Twenty five years after the United States Supreme Court created the loophole that today allows Internet-only sellers to evade state sales tax collection, the Court has granted South Dakota’s petition for certiorari in South Dakota v. Wayfair, Inc., Overstock.com, Inc., and Newegg, Inc. By taking the case, the Court can end the carve out created by Quill and validate efforts by states and the merchant community to create a level playing field for all retailers.
“The Court’s decision to grant South Dakota’s petition is an important signal for retailers that invest in storefronts and jobs in local communities,” said RILA General Counsel and Retail Litigation Center President Deborah White. “Retailers have supported this case since the beginning, and believe it is the right case to correct the constitutional course set more than 50 years ago -- well before the advent of e-commerce -- that today gives online-only retailers an unfair commercial advantage at the expense of local retailers.”

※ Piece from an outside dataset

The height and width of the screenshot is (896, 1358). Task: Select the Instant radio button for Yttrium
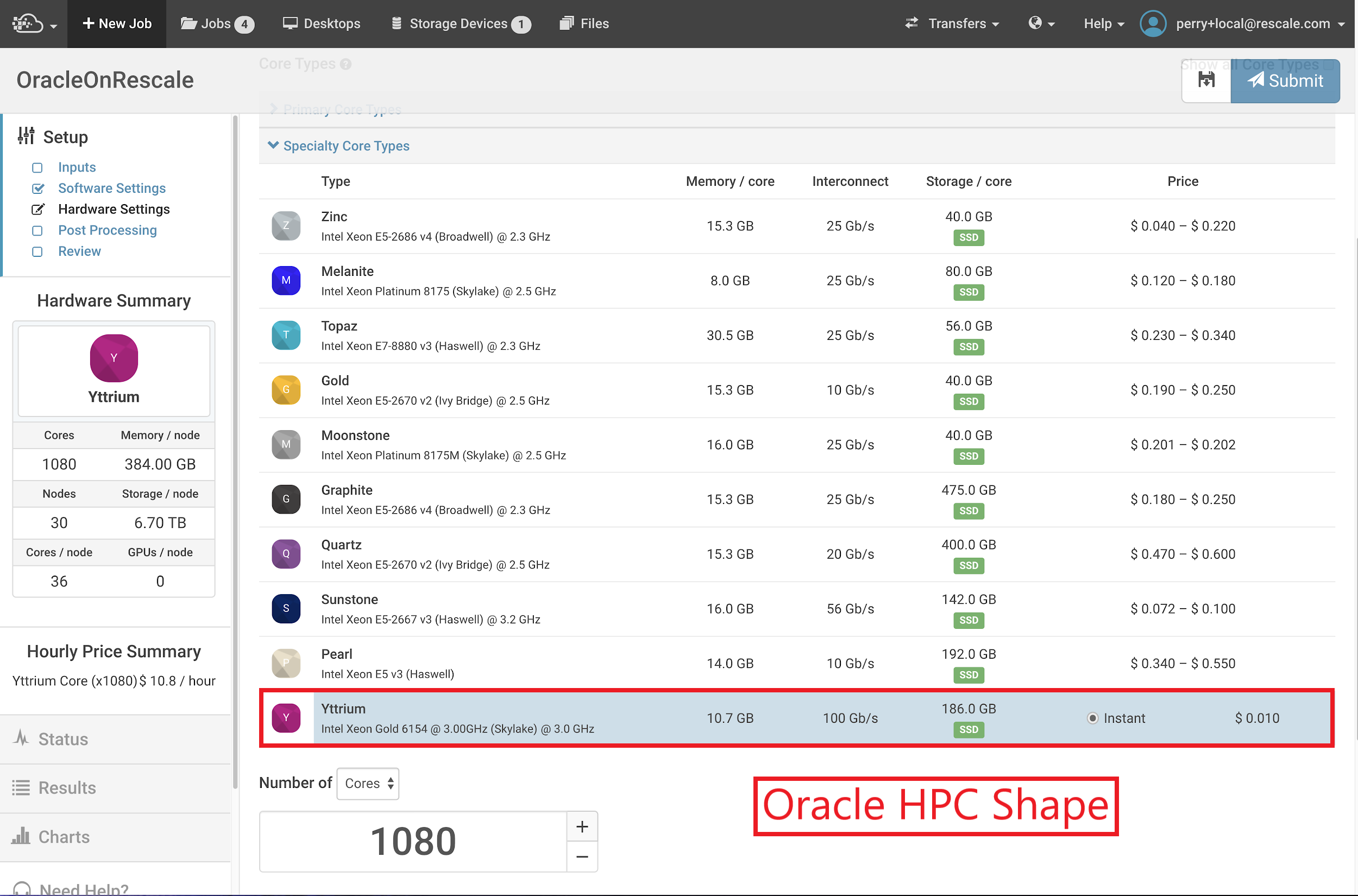tap(1092, 718)
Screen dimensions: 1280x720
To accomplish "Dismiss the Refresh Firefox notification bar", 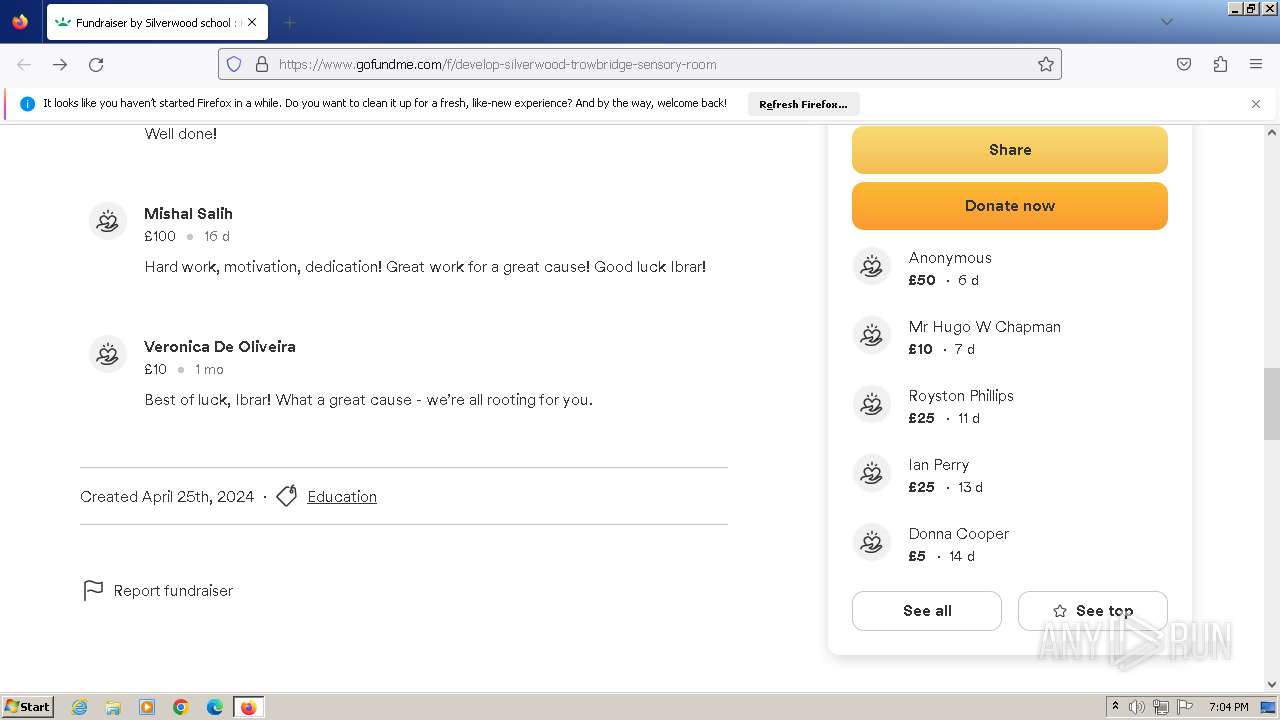I will pos(1256,104).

“The retail community is grateful that the Court has recognized the extraordinary importance of this issue,” said White. “Retailers hope that the Court will ultimately conclude that the economic-nexus standard is a more appropriate way to decide today which retailers must collect sales tax than the physical-presence test created more than a half century ago. In doing so, the Court will validate efforts by the states to treat community and absentee retailers equally when they conduct business with consumers in their state.”
RILA is the trade association of the world's largest and most innovative retail companies. RILA members include more than 200 retailers, product manufacturers, and service suppliers, which together account for more than $1.5 trillion in annual sales, millions of American jobs and more than 100,000 stores, manufacturing facilities and distribution centers domestically and abroad.
The Retail Litigation Center is a public policy organization that identifies and engages in legal proceedings that affect the retail industry. The RLC, whose members include some of the country's largest retailers, was formed to provide courts with retail industry perspectives on significant legal issues, and highlight the potential industry-wide consequences of legal principles that may be determined in pending cases.